- [Assignment]
Return each entry exactly, so that nothing in the data differs from the original.
======== Source information ========
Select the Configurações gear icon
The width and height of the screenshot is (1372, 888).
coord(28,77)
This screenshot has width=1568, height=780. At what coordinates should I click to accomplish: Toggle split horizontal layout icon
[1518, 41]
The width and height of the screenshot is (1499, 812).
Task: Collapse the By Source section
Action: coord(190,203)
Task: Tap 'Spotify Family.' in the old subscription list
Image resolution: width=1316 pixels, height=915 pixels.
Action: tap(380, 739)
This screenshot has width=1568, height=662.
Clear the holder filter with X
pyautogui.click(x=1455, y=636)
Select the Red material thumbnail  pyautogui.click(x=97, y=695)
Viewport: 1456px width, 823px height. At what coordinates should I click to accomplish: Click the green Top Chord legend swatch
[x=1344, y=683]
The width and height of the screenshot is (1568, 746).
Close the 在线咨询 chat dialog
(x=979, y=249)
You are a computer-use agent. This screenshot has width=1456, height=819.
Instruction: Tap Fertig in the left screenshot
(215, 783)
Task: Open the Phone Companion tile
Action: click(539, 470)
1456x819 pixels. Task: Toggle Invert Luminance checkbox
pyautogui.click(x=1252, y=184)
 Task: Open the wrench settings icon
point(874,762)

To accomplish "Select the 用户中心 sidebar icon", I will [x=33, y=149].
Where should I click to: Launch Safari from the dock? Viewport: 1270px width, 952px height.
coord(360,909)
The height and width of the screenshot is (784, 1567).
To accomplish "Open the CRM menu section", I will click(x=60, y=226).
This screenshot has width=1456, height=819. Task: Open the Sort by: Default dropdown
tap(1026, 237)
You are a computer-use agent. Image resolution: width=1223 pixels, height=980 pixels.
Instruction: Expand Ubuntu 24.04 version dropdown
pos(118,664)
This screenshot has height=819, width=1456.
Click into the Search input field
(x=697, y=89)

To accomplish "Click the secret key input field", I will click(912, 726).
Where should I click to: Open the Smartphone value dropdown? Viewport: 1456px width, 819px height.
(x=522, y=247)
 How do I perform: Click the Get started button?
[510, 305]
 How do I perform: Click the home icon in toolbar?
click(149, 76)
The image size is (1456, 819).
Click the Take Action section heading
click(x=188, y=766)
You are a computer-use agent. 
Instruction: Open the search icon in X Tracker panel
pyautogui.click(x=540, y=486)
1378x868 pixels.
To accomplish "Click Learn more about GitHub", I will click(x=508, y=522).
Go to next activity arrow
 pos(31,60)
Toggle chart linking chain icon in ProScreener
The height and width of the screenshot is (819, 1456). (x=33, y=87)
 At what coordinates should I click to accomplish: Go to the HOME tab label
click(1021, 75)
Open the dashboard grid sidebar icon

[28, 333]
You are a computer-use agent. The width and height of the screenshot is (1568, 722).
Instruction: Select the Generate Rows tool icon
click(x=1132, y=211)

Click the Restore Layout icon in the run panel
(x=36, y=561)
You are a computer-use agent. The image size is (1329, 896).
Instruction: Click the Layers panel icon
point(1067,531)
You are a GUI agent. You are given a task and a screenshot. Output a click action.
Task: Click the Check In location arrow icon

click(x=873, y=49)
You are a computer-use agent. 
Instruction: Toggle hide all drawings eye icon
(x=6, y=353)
========
- [Your response]
Select the Configurações gear icon
The width and height of the screenshot is (1372, 888).
coord(28,77)
This screenshot has width=1568, height=780. At what coordinates should I click to accomplish: Toggle split horizontal layout icon
[1518, 41]
The width and height of the screenshot is (1499, 812).
Task: Collapse the By Source section
Action: coord(190,203)
Task: Tap 'Spotify Family.' in the old subscription list
Image resolution: width=1316 pixels, height=915 pixels.
Action: tap(380, 739)
This screenshot has width=1568, height=662.
Clear the holder filter with X
pyautogui.click(x=1455, y=636)
Select the Red material thumbnail  pyautogui.click(x=97, y=695)
Viewport: 1456px width, 823px height. At what coordinates should I click to accomplish: Click the green Top Chord legend swatch
[x=1344, y=683]
The width and height of the screenshot is (1568, 746).
Close the 在线咨询 chat dialog
(x=979, y=249)
You are a computer-use agent. This screenshot has width=1456, height=819.
Instruction: Tap Fertig in the left screenshot
(215, 783)
Task: Open the Phone Companion tile
Action: click(539, 470)
1456x819 pixels. Task: Toggle Invert Luminance checkbox
pyautogui.click(x=1252, y=184)
 Task: Open the wrench settings icon
point(874,762)

To accomplish "Select the 用户中心 sidebar icon", I will [x=33, y=149].
Where should I click to: Launch Safari from the dock? Viewport: 1270px width, 952px height.
coord(360,909)
The height and width of the screenshot is (784, 1567).
To accomplish "Open the CRM menu section", I will click(x=60, y=226).
This screenshot has width=1456, height=819. Task: Open the Sort by: Default dropdown
tap(1026, 237)
You are a computer-use agent. Image resolution: width=1223 pixels, height=980 pixels.
Instruction: Expand Ubuntu 24.04 version dropdown
pos(118,664)
This screenshot has height=819, width=1456.
Click into the Search input field
(x=697, y=89)

To accomplish "Click the secret key input field", I will click(912, 726).
Where should I click to: Open the Smartphone value dropdown? Viewport: 1456px width, 819px height.
(x=522, y=247)
 How do I perform: Click the Get started button?
[510, 305]
 How do I perform: Click the home icon in toolbar?
click(149, 76)
The image size is (1456, 819).
Click the Take Action section heading
click(x=188, y=766)
You are a computer-use agent. 
Instruction: Open the search icon in X Tracker panel
pyautogui.click(x=540, y=486)
1378x868 pixels.
To accomplish "Click Learn more about GitHub", I will click(x=508, y=522).
Go to next activity arrow
 pos(31,60)
Toggle chart linking chain icon in ProScreener
The height and width of the screenshot is (819, 1456). (x=33, y=87)
 At what coordinates should I click to accomplish: Go to the HOME tab label
click(1021, 75)
Open the dashboard grid sidebar icon

[28, 333]
You are a computer-use agent. The width and height of the screenshot is (1568, 722).
Instruction: Select the Generate Rows tool icon
click(x=1132, y=211)

Click the Restore Layout icon in the run panel
(x=36, y=561)
You are a computer-use agent. The image size is (1329, 896).
Instruction: Click the Layers panel icon
point(1067,531)
You are a GUI agent. You are given a task and a screenshot. Output a click action.
Task: Click the Check In location arrow icon

click(x=873, y=49)
You are a computer-use agent. 
Instruction: Toggle hide all drawings eye icon
(x=6, y=353)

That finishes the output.